Simulated patient exercises have been demonstrated to be effective tools to evaluate hospital emergency plans (6), and studies have validated their use for testing health care system preparedness for communicable diseases of public health concern, including Ebola, avian influenza, inhalation anthrax, and smallpox (6–10). This is the first report describing the use of unannounced mystery patient drills to test ED preparedness for MERS and measles. Whereas other studies have described specific infection-control interventions, such as patient masking (7), isolation (9), and risk-factor screening (8), this study is unique in its use of drills to capture both key temporal measures and staff member compliance with multiple infection control practices.
The findings in this report are subject to at least two limitations. First, exercise evaluation was limited to items that were under direct control of the staff members who participated in the drill, the controller, and the evaluator. Factors such as ED patient volume and staffing levels could potentially influence performance on a given day, but these were not evaluated. Second, controllers were not able to objectively present all signs of illness (e.g., fever, chills), and the moulage used to simulate a measles rash might have been misleading or unconvincing, although this information was not captured in the drill reports.
Unannounced mystery patient drills were successfully used to evaluate communicable disease response capabilities in the acute care setting in 49 New York City hospital EDs. As part of this program, a toolkit was developed to help hospitals carry out similar infectious disease drills to test protocols and identify areas for improvement. Use of standardized scenarios, evaluation guides, and reporting templates can assist public health officials in assessing system-wide capabilities and gaps to guide interventions, and inform development of training resources to improve health care facility readiness at a critical point of entry into the health care system. The toolkit is available at http://on.nyc.gov/IDPrep.
Summary.
What is already known about this topic?
Recent infectious disease epidemics highlight the importance of rapid recognition and isolation of patients with severe infectious diseases. Unannounced mystery patient drills have been used in the health care setting to evaluate protocols and staff members’ ability to identify and manage potentially infectious patients.
What is added by this report?
Ninety-five mystery patient drills were conducted in 49 New York City hospital emergency departments to assess responsiveness to patients with potentially severe infections. The times required to perform patient masking and isolation were evaluated; overall, patients were masked and isolated in 78% of drills.
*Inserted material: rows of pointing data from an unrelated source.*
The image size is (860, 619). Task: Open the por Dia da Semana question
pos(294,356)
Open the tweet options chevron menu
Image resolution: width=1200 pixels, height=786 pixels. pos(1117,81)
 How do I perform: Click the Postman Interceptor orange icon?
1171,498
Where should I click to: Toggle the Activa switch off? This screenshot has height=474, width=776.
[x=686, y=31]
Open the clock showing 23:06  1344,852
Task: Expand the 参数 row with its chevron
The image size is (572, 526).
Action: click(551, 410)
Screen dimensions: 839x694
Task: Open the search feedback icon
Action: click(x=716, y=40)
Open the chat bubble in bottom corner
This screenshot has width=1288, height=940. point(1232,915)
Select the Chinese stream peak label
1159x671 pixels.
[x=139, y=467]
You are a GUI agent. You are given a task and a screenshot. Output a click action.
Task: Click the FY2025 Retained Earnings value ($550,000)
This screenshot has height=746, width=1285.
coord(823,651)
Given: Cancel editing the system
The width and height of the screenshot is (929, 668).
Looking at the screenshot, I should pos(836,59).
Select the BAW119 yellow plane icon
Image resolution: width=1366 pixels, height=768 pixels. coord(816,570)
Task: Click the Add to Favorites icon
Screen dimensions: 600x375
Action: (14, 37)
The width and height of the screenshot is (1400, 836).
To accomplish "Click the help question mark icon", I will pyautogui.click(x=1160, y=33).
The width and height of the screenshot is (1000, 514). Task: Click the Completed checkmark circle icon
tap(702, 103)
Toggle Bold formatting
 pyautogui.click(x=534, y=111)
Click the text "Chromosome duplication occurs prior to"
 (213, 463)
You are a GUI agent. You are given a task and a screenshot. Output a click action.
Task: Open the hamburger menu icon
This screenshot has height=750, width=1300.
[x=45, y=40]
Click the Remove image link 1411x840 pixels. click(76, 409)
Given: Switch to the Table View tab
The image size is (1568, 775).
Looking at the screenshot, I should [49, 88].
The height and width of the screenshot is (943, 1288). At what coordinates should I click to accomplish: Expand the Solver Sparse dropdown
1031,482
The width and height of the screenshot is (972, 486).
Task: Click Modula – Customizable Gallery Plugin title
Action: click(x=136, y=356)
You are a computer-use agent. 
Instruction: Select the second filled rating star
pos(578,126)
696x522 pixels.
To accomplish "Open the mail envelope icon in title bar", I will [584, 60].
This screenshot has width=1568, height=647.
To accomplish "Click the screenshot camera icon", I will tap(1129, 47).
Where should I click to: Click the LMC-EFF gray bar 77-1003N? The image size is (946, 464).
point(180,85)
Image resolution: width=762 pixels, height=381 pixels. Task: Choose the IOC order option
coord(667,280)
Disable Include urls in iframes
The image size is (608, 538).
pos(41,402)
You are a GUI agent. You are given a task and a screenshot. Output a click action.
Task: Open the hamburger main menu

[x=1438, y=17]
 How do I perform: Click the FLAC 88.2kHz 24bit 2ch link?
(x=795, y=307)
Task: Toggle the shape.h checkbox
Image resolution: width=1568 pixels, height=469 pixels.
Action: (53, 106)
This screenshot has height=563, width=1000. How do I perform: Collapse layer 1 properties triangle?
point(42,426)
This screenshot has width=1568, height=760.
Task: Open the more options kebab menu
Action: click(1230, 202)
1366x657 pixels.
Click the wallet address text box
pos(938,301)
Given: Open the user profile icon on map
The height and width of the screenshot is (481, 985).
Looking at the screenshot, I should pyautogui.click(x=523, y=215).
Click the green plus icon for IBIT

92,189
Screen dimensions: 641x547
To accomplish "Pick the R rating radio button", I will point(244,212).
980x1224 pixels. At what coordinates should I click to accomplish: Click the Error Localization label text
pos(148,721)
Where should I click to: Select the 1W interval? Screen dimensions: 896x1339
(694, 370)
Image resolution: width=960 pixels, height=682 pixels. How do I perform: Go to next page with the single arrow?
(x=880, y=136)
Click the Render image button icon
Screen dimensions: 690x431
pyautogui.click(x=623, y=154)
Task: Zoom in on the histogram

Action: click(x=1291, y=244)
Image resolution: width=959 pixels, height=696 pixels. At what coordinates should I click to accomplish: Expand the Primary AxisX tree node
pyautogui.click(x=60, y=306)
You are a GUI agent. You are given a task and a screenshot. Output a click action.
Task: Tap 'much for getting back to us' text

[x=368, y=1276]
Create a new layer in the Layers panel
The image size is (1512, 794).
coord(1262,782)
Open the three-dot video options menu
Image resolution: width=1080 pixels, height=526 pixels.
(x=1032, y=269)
Masking and isolation occurred significantly more frequently when travel history was obtained (88%) than when it was not (21%). Overall, the median time from patient entry to masking was 1.5 minutes (range = 0–47 minutes) and from entry to isolation was 8.5 minutes (range = 1–57).
What are the implications for public health practice?
A toolkit was developed to support health care facilities and health departments conduct similar drills to identify areas for improvement and enhance readiness at a critical point of entry into the health care system. This toolkit could be useful for other jurisdictions.
Acknowledgment
Yale New Haven Health System Center for Emergency Preparedness and Disaster Response.
Conflict of Interest: No conflicts of interest were reported.